Return each line of the material below verbatim, from the first line through the last.

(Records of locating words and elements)
★ ★ ★ ★ ★ ★ ★

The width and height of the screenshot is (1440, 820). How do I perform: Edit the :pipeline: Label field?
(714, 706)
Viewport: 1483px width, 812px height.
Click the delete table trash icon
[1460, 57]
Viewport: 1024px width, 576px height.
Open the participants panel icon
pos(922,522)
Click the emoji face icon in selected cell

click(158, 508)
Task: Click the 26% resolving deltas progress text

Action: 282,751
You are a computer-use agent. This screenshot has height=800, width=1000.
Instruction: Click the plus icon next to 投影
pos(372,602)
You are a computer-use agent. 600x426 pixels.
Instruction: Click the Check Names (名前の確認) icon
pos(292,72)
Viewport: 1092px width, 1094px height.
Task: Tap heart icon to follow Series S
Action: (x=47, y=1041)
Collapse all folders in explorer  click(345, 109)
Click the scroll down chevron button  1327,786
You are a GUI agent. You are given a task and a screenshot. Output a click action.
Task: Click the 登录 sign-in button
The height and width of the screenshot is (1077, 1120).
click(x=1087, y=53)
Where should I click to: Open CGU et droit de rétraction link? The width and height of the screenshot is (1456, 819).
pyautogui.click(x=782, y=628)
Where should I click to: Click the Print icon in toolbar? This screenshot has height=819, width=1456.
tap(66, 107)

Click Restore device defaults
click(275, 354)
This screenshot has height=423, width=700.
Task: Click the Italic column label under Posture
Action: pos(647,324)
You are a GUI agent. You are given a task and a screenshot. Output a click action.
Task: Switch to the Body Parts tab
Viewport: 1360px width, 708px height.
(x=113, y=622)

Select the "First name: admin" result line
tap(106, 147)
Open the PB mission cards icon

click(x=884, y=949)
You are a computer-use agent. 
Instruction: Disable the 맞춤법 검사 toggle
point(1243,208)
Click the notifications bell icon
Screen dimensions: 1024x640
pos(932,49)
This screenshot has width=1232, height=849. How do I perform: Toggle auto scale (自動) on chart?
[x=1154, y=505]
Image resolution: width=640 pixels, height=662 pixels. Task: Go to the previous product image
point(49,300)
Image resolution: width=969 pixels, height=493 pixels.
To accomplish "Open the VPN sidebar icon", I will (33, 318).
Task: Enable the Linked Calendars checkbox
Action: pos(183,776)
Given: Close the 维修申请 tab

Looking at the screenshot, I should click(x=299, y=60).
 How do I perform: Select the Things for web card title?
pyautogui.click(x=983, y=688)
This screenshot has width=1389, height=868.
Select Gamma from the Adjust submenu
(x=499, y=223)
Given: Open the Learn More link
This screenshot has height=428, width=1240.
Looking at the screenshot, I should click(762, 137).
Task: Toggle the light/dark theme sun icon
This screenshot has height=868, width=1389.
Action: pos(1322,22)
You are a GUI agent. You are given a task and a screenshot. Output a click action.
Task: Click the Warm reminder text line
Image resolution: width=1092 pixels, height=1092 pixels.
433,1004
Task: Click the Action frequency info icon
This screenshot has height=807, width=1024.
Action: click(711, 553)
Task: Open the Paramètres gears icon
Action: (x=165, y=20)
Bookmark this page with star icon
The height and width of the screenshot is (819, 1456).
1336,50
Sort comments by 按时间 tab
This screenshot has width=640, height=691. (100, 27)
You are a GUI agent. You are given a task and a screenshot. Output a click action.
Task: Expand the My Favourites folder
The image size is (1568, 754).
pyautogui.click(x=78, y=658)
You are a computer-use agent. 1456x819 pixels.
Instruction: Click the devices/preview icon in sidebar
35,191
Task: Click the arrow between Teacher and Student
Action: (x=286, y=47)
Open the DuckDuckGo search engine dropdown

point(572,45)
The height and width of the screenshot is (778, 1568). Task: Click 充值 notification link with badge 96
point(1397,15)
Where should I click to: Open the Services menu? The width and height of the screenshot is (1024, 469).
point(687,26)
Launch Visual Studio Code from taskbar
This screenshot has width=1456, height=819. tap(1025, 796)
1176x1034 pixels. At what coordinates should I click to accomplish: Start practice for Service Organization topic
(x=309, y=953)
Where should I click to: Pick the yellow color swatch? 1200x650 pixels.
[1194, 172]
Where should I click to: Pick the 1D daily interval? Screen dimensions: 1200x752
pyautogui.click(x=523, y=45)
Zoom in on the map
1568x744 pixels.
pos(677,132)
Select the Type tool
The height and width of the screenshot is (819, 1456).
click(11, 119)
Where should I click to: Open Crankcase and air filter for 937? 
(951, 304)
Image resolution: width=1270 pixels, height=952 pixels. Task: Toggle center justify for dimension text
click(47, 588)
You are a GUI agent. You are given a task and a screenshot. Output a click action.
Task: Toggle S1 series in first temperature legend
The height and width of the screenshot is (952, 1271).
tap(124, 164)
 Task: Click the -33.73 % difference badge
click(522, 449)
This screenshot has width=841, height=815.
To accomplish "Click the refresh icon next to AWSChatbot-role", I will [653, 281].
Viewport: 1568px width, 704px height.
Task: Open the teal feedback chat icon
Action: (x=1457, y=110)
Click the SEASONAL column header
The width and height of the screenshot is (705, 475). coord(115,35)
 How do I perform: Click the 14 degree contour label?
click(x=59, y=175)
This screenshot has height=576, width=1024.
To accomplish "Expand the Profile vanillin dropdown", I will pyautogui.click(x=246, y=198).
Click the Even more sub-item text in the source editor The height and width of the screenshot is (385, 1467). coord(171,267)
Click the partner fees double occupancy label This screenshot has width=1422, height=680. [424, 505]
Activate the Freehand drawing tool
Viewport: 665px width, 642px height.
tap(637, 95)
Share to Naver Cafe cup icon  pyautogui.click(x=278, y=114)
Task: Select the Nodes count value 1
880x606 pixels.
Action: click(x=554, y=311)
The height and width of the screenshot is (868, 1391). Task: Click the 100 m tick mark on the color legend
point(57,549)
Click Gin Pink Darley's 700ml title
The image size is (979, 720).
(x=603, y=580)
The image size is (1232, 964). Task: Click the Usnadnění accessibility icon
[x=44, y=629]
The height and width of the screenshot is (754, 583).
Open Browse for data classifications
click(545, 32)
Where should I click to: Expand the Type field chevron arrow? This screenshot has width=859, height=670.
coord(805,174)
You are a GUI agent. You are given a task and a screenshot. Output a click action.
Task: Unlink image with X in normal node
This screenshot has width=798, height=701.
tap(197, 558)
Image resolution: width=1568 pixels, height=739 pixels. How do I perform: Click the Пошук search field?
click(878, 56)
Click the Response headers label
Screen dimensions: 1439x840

★ ★ ★ ★ ★ ★ ★

- OUTPUT BELOW -
The width and height of the screenshot is (1440, 820). How do I perform: Edit the :pipeline: Label field?
(714, 706)
Viewport: 1483px width, 812px height.
Click the delete table trash icon
[1460, 57]
Viewport: 1024px width, 576px height.
Open the participants panel icon
pos(922,522)
Click the emoji face icon in selected cell

click(158, 508)
Task: Click the 26% resolving deltas progress text

Action: 282,751
You are a computer-use agent. This screenshot has height=800, width=1000.
Instruction: Click the plus icon next to 投影
pos(372,602)
You are a computer-use agent. 600x426 pixels.
Instruction: Click the Check Names (名前の確認) icon
pos(292,72)
Viewport: 1092px width, 1094px height.
Task: Tap heart icon to follow Series S
Action: (x=47, y=1041)
Collapse all folders in explorer  click(345, 109)
Click the scroll down chevron button  1327,786
You are a GUI agent. You are given a task and a screenshot. Output a click action.
Task: Click the 登录 sign-in button
The height and width of the screenshot is (1077, 1120).
click(x=1087, y=53)
Where should I click to: Open CGU et droit de rétraction link? The width and height of the screenshot is (1456, 819).
pyautogui.click(x=782, y=628)
Where should I click to: Click the Print icon in toolbar? This screenshot has height=819, width=1456.
tap(66, 107)

Click Restore device defaults
click(275, 354)
This screenshot has height=423, width=700.
Task: Click the Italic column label under Posture
Action: pos(647,324)
You are a GUI agent. You are given a task and a screenshot. Output a click action.
Task: Switch to the Body Parts tab
Viewport: 1360px width, 708px height.
(x=113, y=622)

Select the "First name: admin" result line
tap(106, 147)
Open the PB mission cards icon

click(x=884, y=949)
You are a computer-use agent. 
Instruction: Disable the 맞춤법 검사 toggle
point(1243,208)
Click the notifications bell icon
Screen dimensions: 1024x640
pos(932,49)
This screenshot has width=1232, height=849. How do I perform: Toggle auto scale (自動) on chart?
[x=1154, y=505]
Image resolution: width=640 pixels, height=662 pixels. Task: Go to the previous product image
point(49,300)
Image resolution: width=969 pixels, height=493 pixels.
To accomplish "Open the VPN sidebar icon", I will (33, 318).
Task: Enable the Linked Calendars checkbox
Action: pos(183,776)
Given: Close the 维修申请 tab

Looking at the screenshot, I should click(x=299, y=60).
 How do I perform: Select the Things for web card title?
pyautogui.click(x=983, y=688)
This screenshot has width=1389, height=868.
Select Gamma from the Adjust submenu
(x=499, y=223)
Given: Open the Learn More link
This screenshot has height=428, width=1240.
Looking at the screenshot, I should click(762, 137).
Task: Toggle the light/dark theme sun icon
This screenshot has height=868, width=1389.
Action: pos(1322,22)
You are a GUI agent. You are given a task and a screenshot. Output a click action.
Task: Click the Warm reminder text line
Image resolution: width=1092 pixels, height=1092 pixels.
433,1004
Task: Click the Action frequency info icon
This screenshot has height=807, width=1024.
Action: click(711, 553)
Task: Open the Paramètres gears icon
Action: (x=165, y=20)
Bookmark this page with star icon
The height and width of the screenshot is (819, 1456).
1336,50
Sort comments by 按时间 tab
This screenshot has width=640, height=691. (100, 27)
You are a GUI agent. You are given a task and a screenshot. Output a click action.
Task: Expand the My Favourites folder
The image size is (1568, 754).
pyautogui.click(x=78, y=658)
You are a computer-use agent. 1456x819 pixels.
Instruction: Click the devices/preview icon in sidebar
35,191
Task: Click the arrow between Teacher and Student
Action: (x=286, y=47)
Open the DuckDuckGo search engine dropdown

point(572,45)
The height and width of the screenshot is (778, 1568). Task: Click 充值 notification link with badge 96
point(1397,15)
Where should I click to: Open the Services menu? The width and height of the screenshot is (1024, 469).
point(687,26)
Launch Visual Studio Code from taskbar
This screenshot has width=1456, height=819. tap(1025, 796)
1176x1034 pixels. At what coordinates should I click to accomplish: Start practice for Service Organization topic
(x=309, y=953)
Where should I click to: Pick the yellow color swatch? 1200x650 pixels.
[1194, 172]
Where should I click to: Pick the 1D daily interval? Screen dimensions: 1200x752
pyautogui.click(x=523, y=45)
Zoom in on the map
1568x744 pixels.
pos(677,132)
Select the Type tool
The height and width of the screenshot is (819, 1456).
click(11, 119)
Where should I click to: Open Crankcase and air filter for 937? 
(951, 304)
Image resolution: width=1270 pixels, height=952 pixels. Task: Toggle center justify for dimension text
click(47, 588)
You are a GUI agent. You are given a task and a screenshot. Output a click action.
Task: Toggle S1 series in first temperature legend
The height and width of the screenshot is (952, 1271).
tap(124, 164)
 Task: Click the -33.73 % difference badge
click(522, 449)
This screenshot has width=841, height=815.
To accomplish "Click the refresh icon next to AWSChatbot-role", I will [653, 281].
Viewport: 1568px width, 704px height.
Task: Open the teal feedback chat icon
Action: (x=1457, y=110)
Click the SEASONAL column header
The width and height of the screenshot is (705, 475). coord(115,35)
 How do I perform: Click the 14 degree contour label?
click(x=59, y=175)
This screenshot has height=576, width=1024.
To accomplish "Expand the Profile vanillin dropdown", I will pyautogui.click(x=246, y=198).
Click the Even more sub-item text in the source editor The height and width of the screenshot is (385, 1467). coord(171,267)
Click the partner fees double occupancy label This screenshot has width=1422, height=680. [424, 505]
Activate the Freehand drawing tool
Viewport: 665px width, 642px height.
tap(637, 95)
Share to Naver Cafe cup icon  pyautogui.click(x=278, y=114)
Task: Select the Nodes count value 1
880x606 pixels.
Action: click(x=554, y=311)
The height and width of the screenshot is (868, 1391). Task: Click the 100 m tick mark on the color legend
point(57,549)
Click Gin Pink Darley's 700ml title
The image size is (979, 720).
(x=603, y=580)
The image size is (1232, 964). Task: Click the Usnadnění accessibility icon
[x=44, y=629]
The height and width of the screenshot is (754, 583).
Open Browse for data classifications
click(545, 32)
Where should I click to: Expand the Type field chevron arrow? This screenshot has width=859, height=670.
coord(805,174)
You are a GUI agent. You are given a task and a screenshot. Output a click action.
Task: Unlink image with X in normal node
This screenshot has width=798, height=701.
tap(197, 558)
Image resolution: width=1568 pixels, height=739 pixels. How do I perform: Click the Пошук search field?
click(878, 56)
Click the Response headers label
Screen dimensions: 1439x840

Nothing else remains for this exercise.